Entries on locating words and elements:
--- Start ---

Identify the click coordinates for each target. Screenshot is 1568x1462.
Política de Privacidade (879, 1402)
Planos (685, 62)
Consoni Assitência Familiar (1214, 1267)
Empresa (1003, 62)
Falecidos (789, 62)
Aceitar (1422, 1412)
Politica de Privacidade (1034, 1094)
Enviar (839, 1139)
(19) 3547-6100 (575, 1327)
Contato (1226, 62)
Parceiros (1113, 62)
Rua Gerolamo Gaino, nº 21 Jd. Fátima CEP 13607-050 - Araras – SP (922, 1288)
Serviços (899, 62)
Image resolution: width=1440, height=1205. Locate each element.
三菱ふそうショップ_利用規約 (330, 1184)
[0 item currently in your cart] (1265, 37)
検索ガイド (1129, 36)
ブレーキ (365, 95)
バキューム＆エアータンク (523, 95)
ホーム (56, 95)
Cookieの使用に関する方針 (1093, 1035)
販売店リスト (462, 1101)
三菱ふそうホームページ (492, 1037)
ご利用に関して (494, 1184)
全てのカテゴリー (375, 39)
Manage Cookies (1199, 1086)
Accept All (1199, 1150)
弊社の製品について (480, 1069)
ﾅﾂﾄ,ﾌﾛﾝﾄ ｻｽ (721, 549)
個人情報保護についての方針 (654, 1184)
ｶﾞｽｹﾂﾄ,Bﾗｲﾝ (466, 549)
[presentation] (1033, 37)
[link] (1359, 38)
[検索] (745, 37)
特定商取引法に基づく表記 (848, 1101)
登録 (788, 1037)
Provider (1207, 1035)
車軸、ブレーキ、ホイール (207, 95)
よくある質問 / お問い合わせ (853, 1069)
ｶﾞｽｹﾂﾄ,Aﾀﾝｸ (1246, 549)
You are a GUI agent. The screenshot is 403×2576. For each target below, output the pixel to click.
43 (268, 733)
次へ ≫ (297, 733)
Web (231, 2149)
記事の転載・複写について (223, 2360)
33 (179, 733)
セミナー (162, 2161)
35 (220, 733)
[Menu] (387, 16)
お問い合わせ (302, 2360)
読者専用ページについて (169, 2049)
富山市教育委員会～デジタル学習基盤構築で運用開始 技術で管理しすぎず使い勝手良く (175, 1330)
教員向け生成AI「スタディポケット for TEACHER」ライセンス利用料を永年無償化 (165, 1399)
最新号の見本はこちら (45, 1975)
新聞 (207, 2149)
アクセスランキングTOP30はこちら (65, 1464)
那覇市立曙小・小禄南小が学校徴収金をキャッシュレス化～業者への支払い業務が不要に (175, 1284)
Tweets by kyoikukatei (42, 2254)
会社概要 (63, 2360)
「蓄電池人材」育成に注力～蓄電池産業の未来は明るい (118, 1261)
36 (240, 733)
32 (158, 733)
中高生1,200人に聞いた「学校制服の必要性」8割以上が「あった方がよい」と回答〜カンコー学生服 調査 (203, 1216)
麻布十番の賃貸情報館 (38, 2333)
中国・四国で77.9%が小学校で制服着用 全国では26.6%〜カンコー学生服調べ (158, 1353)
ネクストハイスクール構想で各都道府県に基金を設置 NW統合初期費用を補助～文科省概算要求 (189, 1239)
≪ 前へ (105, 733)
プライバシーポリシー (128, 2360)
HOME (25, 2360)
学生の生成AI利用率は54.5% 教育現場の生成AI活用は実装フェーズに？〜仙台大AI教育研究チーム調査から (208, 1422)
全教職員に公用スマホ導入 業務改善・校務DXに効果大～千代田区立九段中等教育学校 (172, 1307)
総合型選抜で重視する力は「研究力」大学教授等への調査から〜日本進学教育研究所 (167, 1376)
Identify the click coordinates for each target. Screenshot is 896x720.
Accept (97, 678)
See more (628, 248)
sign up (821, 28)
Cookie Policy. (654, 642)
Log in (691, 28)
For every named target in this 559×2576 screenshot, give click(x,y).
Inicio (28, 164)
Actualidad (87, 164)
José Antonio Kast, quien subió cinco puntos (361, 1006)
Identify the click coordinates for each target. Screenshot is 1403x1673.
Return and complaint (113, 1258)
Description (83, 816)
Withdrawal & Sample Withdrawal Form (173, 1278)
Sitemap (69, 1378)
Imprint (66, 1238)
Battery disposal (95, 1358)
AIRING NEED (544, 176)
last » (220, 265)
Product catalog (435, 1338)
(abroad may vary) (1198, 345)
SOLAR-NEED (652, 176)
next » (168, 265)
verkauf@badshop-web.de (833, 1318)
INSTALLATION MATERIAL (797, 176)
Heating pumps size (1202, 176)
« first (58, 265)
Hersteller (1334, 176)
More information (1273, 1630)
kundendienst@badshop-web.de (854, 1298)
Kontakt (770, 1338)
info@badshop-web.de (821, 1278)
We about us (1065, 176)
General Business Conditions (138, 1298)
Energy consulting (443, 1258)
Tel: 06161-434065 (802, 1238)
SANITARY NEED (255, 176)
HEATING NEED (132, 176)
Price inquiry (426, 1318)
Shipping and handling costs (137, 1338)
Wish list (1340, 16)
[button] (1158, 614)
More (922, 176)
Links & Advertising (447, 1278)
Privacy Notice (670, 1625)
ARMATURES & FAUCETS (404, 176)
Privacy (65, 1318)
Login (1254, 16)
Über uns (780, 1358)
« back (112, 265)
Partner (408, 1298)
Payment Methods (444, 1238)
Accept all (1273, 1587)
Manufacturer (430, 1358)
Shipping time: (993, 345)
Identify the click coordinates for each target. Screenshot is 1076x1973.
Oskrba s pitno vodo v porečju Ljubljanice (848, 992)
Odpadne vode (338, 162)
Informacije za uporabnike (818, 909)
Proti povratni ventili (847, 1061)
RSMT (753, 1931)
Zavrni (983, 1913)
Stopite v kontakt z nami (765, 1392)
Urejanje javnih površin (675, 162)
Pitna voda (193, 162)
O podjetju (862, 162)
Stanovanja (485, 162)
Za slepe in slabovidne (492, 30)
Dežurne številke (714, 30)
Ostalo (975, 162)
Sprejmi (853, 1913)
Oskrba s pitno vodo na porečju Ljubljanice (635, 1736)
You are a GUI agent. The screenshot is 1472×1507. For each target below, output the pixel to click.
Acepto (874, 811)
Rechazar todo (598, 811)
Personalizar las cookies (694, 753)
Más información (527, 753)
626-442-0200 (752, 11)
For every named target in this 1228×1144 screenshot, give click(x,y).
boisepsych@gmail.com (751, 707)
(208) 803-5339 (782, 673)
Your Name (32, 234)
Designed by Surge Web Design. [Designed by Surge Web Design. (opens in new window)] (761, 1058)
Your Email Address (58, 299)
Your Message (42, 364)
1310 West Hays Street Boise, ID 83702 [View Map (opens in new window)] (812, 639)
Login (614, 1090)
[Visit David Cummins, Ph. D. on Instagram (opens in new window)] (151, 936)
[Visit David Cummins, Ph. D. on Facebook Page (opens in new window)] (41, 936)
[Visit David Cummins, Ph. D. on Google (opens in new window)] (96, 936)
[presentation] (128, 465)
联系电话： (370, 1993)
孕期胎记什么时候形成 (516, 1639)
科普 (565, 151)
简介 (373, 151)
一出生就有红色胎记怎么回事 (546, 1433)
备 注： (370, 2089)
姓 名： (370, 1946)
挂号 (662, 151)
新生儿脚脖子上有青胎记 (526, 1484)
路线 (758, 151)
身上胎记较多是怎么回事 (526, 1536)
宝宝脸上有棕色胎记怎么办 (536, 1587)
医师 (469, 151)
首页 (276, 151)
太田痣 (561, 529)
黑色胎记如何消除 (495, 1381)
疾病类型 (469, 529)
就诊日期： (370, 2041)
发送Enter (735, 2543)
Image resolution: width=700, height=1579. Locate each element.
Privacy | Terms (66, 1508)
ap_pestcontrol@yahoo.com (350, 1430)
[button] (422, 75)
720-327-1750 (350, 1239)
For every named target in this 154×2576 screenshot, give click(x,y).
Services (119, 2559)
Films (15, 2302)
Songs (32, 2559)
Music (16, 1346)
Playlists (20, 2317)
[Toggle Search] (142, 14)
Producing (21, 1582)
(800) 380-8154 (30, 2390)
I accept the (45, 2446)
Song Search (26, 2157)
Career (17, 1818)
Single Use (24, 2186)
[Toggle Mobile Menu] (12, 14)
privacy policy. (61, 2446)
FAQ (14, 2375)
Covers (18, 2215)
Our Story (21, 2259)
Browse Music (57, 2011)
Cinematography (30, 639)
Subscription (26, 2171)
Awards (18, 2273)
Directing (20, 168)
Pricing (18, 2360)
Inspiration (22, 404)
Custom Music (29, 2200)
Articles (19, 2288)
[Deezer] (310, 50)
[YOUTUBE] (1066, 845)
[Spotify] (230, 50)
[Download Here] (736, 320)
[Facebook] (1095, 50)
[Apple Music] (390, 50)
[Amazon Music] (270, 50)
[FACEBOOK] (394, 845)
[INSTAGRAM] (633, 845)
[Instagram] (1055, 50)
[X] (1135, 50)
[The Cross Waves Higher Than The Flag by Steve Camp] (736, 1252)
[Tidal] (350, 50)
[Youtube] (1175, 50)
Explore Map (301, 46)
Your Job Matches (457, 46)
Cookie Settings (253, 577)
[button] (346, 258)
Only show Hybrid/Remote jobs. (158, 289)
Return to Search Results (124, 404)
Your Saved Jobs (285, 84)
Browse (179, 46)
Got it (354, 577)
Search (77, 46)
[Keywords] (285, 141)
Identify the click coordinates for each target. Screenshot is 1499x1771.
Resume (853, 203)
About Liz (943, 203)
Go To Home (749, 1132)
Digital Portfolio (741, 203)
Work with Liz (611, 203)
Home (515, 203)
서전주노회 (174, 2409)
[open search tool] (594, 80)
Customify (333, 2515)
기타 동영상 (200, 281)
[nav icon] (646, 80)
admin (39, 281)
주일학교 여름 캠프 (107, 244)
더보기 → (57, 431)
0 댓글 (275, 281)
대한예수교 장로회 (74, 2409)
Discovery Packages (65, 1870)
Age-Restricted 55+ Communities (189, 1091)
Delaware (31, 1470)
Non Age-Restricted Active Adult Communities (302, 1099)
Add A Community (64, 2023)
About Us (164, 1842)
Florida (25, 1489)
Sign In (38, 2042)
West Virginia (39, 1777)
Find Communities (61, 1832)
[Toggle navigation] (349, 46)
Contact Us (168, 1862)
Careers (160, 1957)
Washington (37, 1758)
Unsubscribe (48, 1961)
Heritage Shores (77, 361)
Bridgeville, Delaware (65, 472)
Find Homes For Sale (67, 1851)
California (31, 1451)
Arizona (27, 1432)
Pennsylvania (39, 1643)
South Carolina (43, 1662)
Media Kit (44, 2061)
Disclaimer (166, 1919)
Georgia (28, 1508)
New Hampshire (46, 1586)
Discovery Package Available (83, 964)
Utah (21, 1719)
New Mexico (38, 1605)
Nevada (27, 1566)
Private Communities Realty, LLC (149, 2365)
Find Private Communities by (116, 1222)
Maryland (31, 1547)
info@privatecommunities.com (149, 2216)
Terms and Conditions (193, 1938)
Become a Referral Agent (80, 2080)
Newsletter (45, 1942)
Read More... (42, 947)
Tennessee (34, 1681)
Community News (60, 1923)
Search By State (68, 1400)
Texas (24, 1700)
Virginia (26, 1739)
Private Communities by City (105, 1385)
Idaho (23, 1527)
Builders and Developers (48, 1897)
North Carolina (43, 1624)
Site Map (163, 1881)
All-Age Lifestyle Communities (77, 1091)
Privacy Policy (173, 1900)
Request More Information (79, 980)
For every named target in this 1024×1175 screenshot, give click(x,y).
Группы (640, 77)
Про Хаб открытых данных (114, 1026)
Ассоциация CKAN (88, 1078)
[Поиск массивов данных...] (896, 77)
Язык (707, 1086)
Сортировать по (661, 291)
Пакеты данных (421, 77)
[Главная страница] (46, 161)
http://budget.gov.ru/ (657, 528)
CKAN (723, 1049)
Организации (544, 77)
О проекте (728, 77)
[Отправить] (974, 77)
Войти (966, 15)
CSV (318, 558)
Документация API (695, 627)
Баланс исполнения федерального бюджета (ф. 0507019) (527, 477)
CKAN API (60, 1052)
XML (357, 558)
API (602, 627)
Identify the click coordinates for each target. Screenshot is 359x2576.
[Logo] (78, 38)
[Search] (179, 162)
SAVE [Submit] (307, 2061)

--- End ---

** Task instructions **
Rename "Enviar" to "Send" in the lines running from the start of the material up to and including the line with "弊社の製品について (480, 1069)", keeping everything else in those lines unchanged.

** Solution to this exercise **
Identify the click coordinates for each target. Screenshot is 1568x1462.
Política de Privacidade (879, 1402)
Planos (685, 62)
Consoni Assitência Familiar (1214, 1267)
Empresa (1003, 62)
Falecidos (789, 62)
Aceitar (1422, 1412)
Politica de Privacidade (1034, 1094)
Send (839, 1139)
(19) 3547-6100 (575, 1327)
Contato (1226, 62)
Parceiros (1113, 62)
Rua Gerolamo Gaino, nº 21 Jd. Fátima CEP 13607-050 - Araras – SP (922, 1288)
Serviços (899, 62)
Image resolution: width=1440, height=1205. Locate each element.
三菱ふそうショップ_利用規約 (330, 1184)
[0 item currently in your cart] (1265, 37)
検索ガイド (1129, 36)
ブレーキ (365, 95)
バキューム＆エアータンク (523, 95)
ホーム (56, 95)
Cookieの使用に関する方針 (1093, 1035)
販売店リスト (462, 1101)
三菱ふそうホームページ (492, 1037)
ご利用に関して (494, 1184)
全てのカテゴリー (375, 39)
Manage Cookies (1199, 1086)
Accept All (1199, 1150)
弊社の製品について (480, 1069)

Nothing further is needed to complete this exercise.